Streaming Multiple VM Backups To Minimize RTO

To alleviate the friction between business processes and IT infrastructure inflexibility, savvy CIOs are utilizing virtual machines (VMs) in a Virtual Operating Environment (VOE), such as that created by VMware, to provide the reliability, availability and scalability of racks of servers, while reducing capital and operating expenses. Nonetheless, the road to nirvana has its complications. Virtualization dramatically increases I/O loads on servers, and the expansion of government regulations on risk management highlights the danger that the failure of a single host server will cascade to multiple VMs running multiple applications.

In this review, openBench Labs focused on the server I/O problems associated with the implementation of an end-to-end backup and recovery process within a VOE.

With servers hosting eight or more VMs, a Fibre Channel HBA can no longer be regarded as a simple commodity product. As the number of VMs sharing the HBAs in a host server increases, SAN fan-out becomes a server issue as well as a switch issue.

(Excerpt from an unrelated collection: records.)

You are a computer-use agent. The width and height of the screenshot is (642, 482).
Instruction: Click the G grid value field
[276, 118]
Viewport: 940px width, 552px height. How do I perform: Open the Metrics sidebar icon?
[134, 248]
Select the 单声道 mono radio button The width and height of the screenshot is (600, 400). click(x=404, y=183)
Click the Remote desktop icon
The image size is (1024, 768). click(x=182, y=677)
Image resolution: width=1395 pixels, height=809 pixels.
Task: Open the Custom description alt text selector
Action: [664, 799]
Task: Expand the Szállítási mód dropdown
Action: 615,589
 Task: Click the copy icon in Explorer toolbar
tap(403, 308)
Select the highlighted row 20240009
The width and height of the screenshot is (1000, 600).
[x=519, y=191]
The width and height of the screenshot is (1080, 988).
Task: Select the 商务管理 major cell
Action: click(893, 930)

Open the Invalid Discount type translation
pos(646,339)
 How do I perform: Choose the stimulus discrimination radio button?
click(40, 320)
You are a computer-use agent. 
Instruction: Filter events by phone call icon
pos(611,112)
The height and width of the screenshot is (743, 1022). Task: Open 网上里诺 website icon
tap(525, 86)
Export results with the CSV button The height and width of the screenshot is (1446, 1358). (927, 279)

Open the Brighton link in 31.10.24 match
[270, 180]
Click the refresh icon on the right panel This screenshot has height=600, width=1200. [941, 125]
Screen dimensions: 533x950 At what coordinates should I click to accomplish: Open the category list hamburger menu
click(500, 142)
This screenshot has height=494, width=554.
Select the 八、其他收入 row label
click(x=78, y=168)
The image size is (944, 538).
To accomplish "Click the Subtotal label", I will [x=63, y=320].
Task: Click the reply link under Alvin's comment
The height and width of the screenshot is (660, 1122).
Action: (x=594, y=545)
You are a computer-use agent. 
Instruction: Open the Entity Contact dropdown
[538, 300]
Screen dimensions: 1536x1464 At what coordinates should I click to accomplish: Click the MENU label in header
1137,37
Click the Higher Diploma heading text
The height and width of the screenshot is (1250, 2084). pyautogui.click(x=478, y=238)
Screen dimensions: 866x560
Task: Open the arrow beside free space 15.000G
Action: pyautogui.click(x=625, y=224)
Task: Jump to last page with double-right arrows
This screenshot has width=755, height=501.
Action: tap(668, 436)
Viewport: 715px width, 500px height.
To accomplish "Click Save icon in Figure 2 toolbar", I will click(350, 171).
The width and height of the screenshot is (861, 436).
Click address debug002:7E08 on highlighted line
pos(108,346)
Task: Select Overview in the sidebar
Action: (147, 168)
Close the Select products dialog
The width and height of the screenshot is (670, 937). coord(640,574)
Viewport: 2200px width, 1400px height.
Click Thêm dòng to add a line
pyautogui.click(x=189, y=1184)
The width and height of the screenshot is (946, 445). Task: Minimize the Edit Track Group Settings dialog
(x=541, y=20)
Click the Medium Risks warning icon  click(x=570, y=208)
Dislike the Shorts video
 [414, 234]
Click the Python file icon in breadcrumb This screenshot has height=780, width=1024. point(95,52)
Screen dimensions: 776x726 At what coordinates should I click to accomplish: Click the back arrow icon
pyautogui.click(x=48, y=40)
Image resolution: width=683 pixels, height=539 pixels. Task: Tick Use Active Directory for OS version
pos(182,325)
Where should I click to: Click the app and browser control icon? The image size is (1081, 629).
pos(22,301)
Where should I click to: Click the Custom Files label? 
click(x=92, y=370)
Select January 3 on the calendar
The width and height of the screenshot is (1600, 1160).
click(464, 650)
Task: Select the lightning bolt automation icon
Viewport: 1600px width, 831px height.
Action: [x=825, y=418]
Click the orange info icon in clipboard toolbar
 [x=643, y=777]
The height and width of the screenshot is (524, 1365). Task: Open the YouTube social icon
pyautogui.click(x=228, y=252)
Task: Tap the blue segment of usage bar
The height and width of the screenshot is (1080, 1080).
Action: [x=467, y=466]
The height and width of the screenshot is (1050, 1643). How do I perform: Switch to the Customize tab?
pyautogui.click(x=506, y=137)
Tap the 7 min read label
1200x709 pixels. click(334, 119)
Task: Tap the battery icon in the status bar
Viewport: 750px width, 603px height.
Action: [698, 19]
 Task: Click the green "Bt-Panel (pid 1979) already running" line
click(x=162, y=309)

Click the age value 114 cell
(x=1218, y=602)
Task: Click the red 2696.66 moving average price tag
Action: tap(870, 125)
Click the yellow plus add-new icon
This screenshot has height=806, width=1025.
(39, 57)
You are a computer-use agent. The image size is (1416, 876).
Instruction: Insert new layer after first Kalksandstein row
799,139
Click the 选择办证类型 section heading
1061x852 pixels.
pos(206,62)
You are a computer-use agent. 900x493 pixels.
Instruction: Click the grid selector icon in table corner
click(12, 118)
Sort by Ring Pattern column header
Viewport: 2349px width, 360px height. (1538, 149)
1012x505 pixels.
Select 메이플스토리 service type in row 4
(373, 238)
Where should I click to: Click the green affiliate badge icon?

In a VOE server, HBAs have to play the role of virtual switches for virtual fabrics created by virtual HBAs assigned via N_Port ID virtualization. To deal with this issue, Brocade HBAs employ a high-performance ASIC that supports 500,000 IOPS per port and incorporates an eight-lane Gen 2.0 PCIe interface for 40Gbps internal server throughput. This level of performance is particularly important for supporting the high-level SAN I/O throughput needed by end-to-end backup and recovery processes in a VOE.

To optimize resource utilization, sites typically run eight or more VMs on host servers that utilize multi-core processors. Dense VM configurations put significant stress on I/O throughput for host servers, which must virtualize all of the SAN hardware for multiple VMs.

A major issue for VOE backup is the significant I/O overhead incurred in a process that utilizes VMware Consolidated Backup (VCB). In a VCB-based backup, all data must be read and written twice: once to a local directory on a server dubbed the VCB proxy server, and then again to the backup media. With data being simultaneously read and written in both phases of a VCB-based backup, achieving optimal efficiency requires a VCB proxy server that can provide a very high level of I/O throughput.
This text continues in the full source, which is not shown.